The injuries as a whole likely made the coaching staff use a pencil, not pen, when writing out the cornerback depth chart as the lineup was in constant flux, especially in the second half of the year.

The Future

Talent certainly exists, especially for the short-term, however the specificity of the depth chart will be in question when spring drills come around.

Assuming he returns to full health, Bolden will be in position to maintain a starting role, however with Terell Car and Singfield concluding their careers, the heat of competition will rise as there will be openings for the second and third cornerback positions.

After his impressive late season play, Deveron Carr likely will have an inside edge on a top position, while Jordan (who will have to prove he can stay healthy) has the capability to earn constant repetitions, as does Irabor.

Lewis will return for his senior season to add depth at cornerback and participate on special teams. ASU is expected to focus on additions to the defensive secondary with some of the final available 2010 signing day acquisitions, and has already received a pledge from Gardena (Calif.) Serra cornerback Devan Spann.


After losing both primary starters from 2008, ASU had to turn to athletes with little starting experience at safety; a factor that showed negatively at times, while in others the group excelled.

After a two-year stint at linebacker, Ryan McFoy returned to safety – where he played as a true freshman in 2006 – to conclude his ASU career. The relocation was a generally smooth one for McFoy, he started 10 of 11 games played, racking in 40 tackles and three interceptions.

A virtual unknown before a possessed performance at Georgia in the season's third game, Jarrell Holman redirected what appeared to be a futile ASU career, leading all safeties and ranking fourth on the team with 47 tackles while tying for the team lead with three interceptions.
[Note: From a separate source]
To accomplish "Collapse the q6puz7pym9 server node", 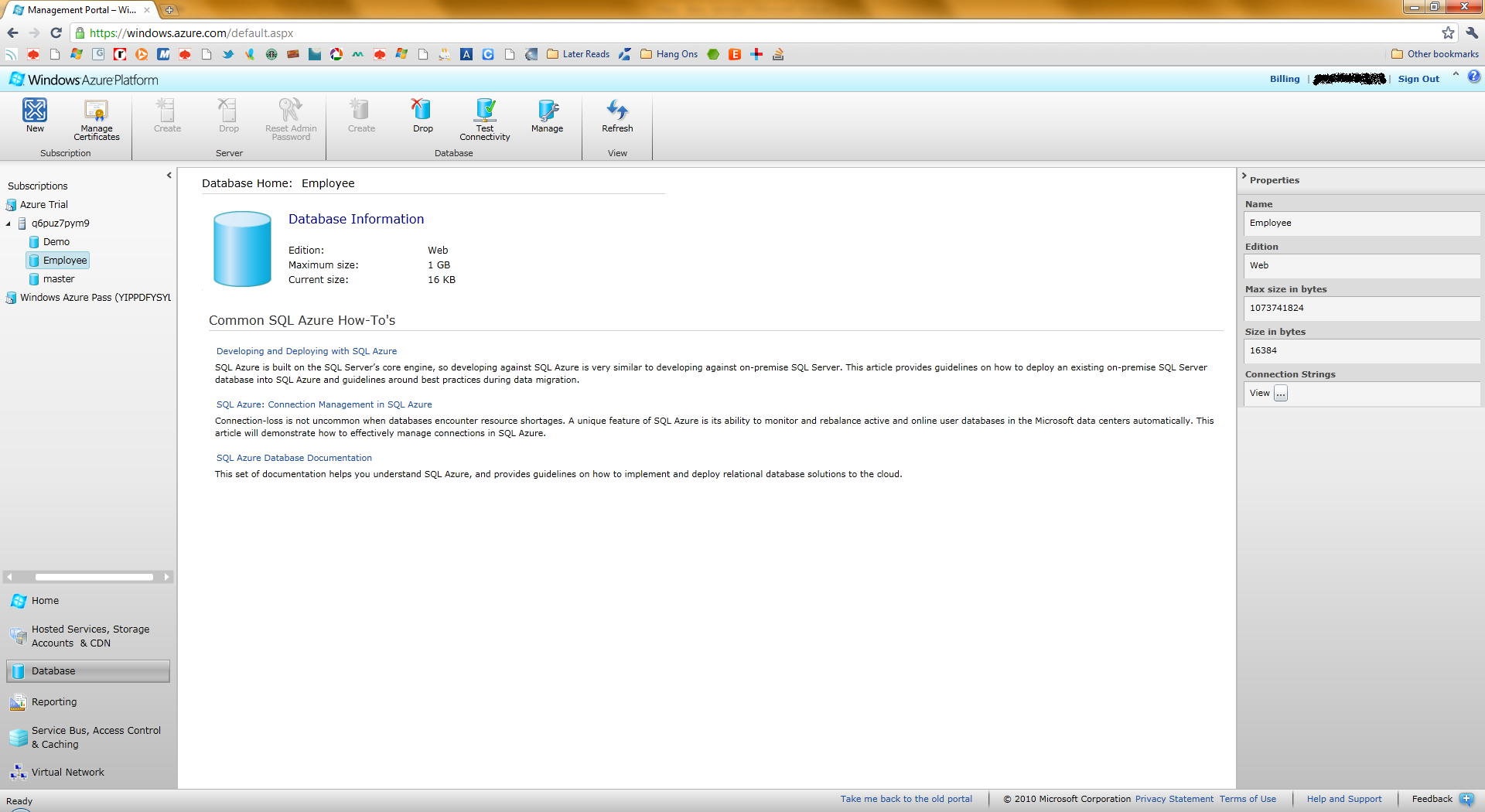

Sophomore Clint Floyd (pictured) appeared as a spot starter with three appearances among the first string, tallying 15 tackles and one interception, while Keelan Johnson earned one start in the secondary and collected 11 total stops.

Junior Max Tabach appeared in all 12 games and posted three tackles, while sophomore Jonathan Clark played in four games but did not record a tackle.

Shane McCullen and Matthew Tucker both redshirted as true freshmen.

The Good

The expectations at safety were not particularly high entering the season, and the position as a whole played adequately despite being exposed at times by opposing quarterbacks.

Though both primary starters graduate for the second straight year, Floyd has two seasons of experience to take into his junior year, while Johnson showed a high-athletic ceiling during his first year on the field.

The Bad

When up against highly capable passing games, the inexperience of the safeties showed through. Holman and McFoy – as well as their top backups – were able to make plays and generally maximize their talents, though in some cases they simply were outmatched.

The Future

With Holman and McFoy both gone, the logical assumption is that Floyd and Johnson will easily transition into the regular starting pair at safety. While that may very well be the case, redshirt freshmen McCullen and Tucker have the athletic ability to make the competition interesting, while Clark and Tabach will add veteran depth to the position.

Similar to the cornerback position, though there are no current verbal commits at safety among ASU's 2010 class, there's a high likelihood it will be a position of emphasis with the last month of recruiting for this cycle.